---------- Entries shown

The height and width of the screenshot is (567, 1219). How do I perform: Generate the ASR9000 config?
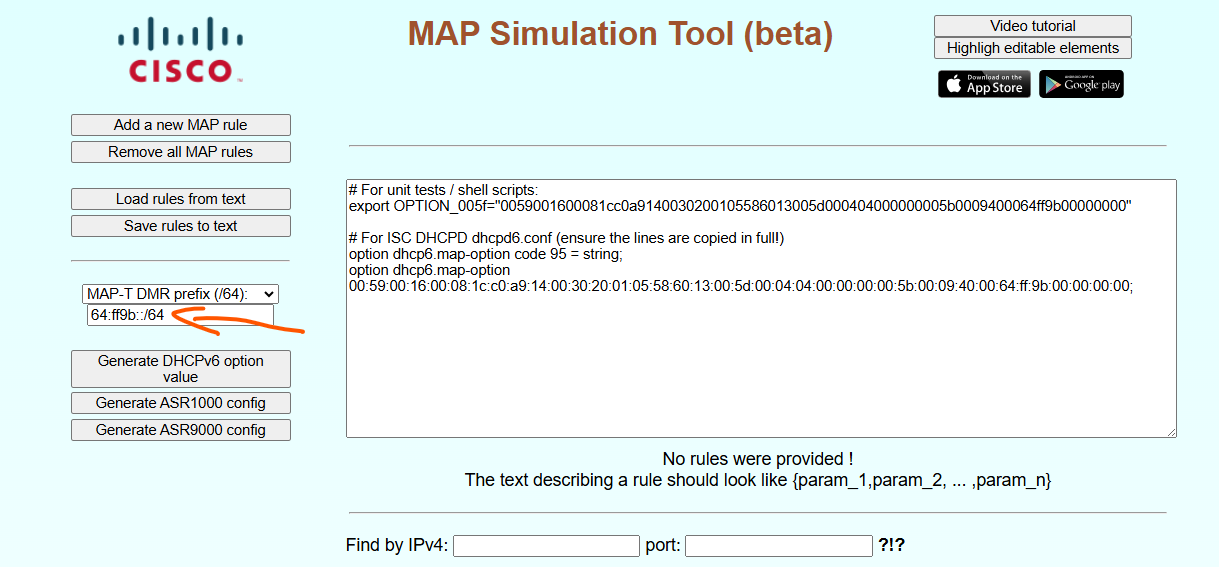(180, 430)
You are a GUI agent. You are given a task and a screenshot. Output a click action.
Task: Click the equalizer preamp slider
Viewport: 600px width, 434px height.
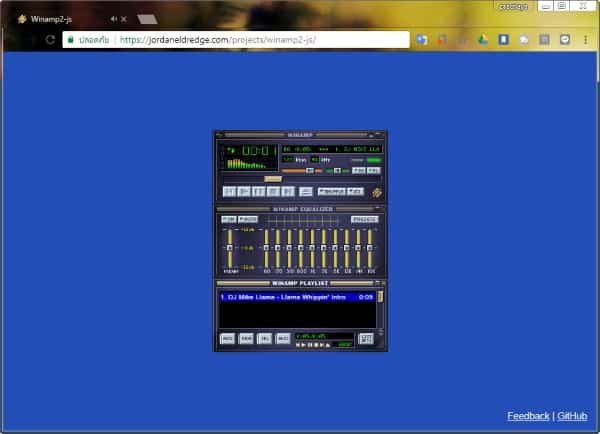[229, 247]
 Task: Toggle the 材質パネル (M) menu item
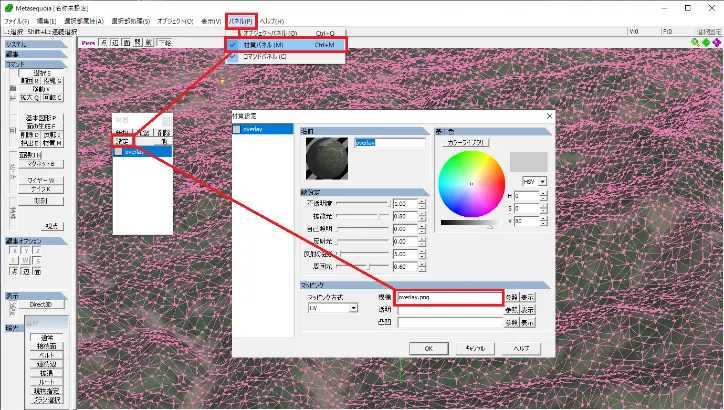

--------------------

## Prompt:
Repeat exactly the lines above, from the line containing "You are a GUI" through the last line of the records, inclusive; omit any pictures.

## Solution for this exercise:
You are a GUI agent. You are given a task and a screenshot. Output a click action.
Task: Click the equalizer preamp slider
Viewport: 600px width, 434px height.
[229, 247]
 Task: Toggle the 材質パネル (M) menu item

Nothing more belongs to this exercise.